▶ _EXERCISE AIM_
Across the records that follow, determine how many lines contain "video" and give only the resulting number.

Stored items
BEGIN

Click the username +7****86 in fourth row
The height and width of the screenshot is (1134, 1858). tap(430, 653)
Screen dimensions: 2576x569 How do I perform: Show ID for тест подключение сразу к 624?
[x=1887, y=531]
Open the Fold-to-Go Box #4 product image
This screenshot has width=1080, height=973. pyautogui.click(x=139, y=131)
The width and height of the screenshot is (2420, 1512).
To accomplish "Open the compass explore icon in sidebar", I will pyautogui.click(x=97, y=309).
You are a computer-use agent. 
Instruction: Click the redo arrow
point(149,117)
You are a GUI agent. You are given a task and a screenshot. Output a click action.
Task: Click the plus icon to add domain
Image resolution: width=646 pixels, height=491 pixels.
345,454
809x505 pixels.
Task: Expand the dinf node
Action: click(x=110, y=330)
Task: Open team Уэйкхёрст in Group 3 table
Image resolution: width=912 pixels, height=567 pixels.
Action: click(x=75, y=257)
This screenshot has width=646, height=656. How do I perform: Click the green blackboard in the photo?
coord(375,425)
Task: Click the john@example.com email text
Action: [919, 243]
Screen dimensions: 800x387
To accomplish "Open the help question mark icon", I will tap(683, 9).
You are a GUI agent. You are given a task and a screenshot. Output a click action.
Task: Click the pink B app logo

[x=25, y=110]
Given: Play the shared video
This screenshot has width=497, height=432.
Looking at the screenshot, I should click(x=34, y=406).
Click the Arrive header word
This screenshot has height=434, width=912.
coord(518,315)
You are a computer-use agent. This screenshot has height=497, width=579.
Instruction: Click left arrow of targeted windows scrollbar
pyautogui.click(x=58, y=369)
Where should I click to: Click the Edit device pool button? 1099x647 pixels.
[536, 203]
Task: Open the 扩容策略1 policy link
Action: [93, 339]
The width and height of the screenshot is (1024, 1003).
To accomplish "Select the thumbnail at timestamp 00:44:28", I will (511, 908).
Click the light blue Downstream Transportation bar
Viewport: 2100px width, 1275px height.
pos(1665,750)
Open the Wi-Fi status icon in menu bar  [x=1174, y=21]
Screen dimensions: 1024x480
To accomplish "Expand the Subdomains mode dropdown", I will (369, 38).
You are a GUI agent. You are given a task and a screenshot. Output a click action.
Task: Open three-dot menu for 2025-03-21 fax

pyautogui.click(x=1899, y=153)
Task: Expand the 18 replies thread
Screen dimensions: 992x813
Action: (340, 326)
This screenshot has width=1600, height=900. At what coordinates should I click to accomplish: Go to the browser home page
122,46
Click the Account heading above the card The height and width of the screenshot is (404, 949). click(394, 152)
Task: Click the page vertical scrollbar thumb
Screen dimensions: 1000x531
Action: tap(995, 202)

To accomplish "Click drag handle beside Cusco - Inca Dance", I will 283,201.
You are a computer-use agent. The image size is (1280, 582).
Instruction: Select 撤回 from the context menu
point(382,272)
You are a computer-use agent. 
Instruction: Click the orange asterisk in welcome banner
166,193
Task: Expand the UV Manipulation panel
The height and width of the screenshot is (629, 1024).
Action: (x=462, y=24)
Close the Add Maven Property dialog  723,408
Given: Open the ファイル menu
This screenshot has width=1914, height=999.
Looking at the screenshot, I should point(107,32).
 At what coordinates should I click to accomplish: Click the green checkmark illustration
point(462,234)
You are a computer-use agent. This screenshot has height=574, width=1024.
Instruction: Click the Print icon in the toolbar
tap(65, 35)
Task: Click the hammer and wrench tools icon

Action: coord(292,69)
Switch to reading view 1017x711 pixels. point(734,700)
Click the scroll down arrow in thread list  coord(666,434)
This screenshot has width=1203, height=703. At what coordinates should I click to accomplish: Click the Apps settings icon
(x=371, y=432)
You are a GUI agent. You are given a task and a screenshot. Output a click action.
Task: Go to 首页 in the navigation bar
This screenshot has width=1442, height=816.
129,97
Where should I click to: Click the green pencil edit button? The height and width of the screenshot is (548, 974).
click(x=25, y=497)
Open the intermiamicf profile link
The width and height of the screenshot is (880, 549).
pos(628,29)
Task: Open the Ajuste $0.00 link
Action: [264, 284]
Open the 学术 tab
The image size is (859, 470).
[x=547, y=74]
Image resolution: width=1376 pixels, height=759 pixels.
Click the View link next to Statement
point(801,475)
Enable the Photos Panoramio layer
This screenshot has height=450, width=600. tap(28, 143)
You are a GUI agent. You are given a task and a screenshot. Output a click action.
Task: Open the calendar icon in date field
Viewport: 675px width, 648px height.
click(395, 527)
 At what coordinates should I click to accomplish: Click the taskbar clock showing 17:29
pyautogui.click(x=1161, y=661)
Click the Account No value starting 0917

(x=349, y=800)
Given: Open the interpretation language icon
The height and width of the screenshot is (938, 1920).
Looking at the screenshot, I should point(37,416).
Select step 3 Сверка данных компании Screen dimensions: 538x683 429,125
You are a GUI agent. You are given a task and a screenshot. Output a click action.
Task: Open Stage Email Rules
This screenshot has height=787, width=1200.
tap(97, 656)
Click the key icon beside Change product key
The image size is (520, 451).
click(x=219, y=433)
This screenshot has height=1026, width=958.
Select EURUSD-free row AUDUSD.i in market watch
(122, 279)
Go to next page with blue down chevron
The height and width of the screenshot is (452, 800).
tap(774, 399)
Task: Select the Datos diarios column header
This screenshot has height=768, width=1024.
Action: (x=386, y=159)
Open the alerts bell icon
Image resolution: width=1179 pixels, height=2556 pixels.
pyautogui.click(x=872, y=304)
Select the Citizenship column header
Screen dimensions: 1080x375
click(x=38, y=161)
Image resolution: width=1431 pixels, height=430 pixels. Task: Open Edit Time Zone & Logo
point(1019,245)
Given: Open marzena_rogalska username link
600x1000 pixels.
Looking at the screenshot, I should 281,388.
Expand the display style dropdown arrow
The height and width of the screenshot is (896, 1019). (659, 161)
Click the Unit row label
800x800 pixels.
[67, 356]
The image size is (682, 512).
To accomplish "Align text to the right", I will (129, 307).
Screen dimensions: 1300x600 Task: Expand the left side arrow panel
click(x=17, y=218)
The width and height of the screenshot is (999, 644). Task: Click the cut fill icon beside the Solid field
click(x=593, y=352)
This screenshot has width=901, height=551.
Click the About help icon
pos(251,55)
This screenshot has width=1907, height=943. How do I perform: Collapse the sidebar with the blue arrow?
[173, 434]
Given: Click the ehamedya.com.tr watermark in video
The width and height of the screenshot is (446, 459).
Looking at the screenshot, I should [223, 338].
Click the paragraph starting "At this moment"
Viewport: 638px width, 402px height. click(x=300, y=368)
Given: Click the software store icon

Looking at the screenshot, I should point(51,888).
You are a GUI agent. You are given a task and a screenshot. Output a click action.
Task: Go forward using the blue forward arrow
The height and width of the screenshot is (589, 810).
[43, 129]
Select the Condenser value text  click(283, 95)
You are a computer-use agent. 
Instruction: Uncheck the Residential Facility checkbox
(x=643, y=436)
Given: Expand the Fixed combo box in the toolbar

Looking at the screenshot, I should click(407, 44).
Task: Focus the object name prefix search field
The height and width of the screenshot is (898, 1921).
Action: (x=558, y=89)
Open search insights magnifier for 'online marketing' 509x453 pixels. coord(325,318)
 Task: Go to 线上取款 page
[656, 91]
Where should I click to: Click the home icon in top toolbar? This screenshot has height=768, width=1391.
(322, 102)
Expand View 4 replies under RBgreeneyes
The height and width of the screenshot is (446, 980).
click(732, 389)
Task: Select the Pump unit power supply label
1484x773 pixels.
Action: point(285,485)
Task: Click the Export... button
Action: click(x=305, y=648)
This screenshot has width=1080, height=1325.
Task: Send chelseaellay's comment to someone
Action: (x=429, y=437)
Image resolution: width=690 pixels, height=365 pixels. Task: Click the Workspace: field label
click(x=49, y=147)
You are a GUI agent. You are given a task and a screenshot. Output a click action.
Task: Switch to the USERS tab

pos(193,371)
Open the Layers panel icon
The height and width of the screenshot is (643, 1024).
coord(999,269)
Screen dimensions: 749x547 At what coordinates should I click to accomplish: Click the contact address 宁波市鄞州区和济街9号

END

▶ _WRITTEN RESPONSE_
2